I’m not sure why I number these from “1.” I must have a multitude of “1’s.” Perhaps I should just start a continuing, yet even more unsearchable, series.
It’s 4 in the morning, I’ve slept probably a total of 2 hours in the past 72 hours, but being awake after the stasis of international flights and the crossing of time zone is like a sleep of its own. It might be like that creepy Russian Sleep Experiment story, though, where you’ve stayed awake long enough to arrange your entrails on the floor in an artistic fashion.
What I did today. First day is always hectic, shopping to be done. This time it was a quest for hand shaking, an extension on a research permit to suck more blood from animals, a new phone and as many Remmy Ongala CD’s as existence would allow.
Remmy Ongala is a legendary Tanzanian musician. I was told that one has to go to a special part of town to get Remmy Ongala CD’s. The place where there are no pirates, but apparently, I’m not allowed to go. See, all of the other people on the street selling Jean Claude Van Damme films and Jay Z CD’s are pirates. The Americans can never catch them. Remmy Ongala, however, must have protectors everywhere, because his CDs aren’t available. At least not in the 99% of the country where the pirates live.

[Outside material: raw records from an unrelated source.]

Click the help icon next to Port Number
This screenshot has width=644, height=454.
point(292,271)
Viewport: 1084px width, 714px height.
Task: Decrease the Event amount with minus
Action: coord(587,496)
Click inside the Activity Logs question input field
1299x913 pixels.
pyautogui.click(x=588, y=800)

I get a call from my friend Tirus. He’s apparently gone to that-place-I-should-not-go and found everything (even a video) for the crushing price of $3.00. He asks me to pay double for his services. I talk him down to a total of $4.25. I ask him how the land of no pirates is.
I buy a new phone. My old one was terrible, though it was recommended by another friend, simply because he has it. It’s supposedly a “smart” phone, but it was one of the stupidest pieces of technology I’ve ever owned. Out of loyalty, I try to buy a Japanese phone, but find they don’t exist, so I opt for one of the former colonies, thinking that they must own everything anyway, kind of like how the Brits still own everything in Kenya (well, not really, but it sounded good).
The lady at the phone store knows everything about all of the phones she has. I’m impressed by the authoritative air with which she answers my questions and her insistence that I tell her what I hated about my other phone. I intentionally play a game with her, asking more and more difficult and probably unanswerable (or so I thought) questions and she doesn’t bat an eye. Best sales lady I’ve seen in a while.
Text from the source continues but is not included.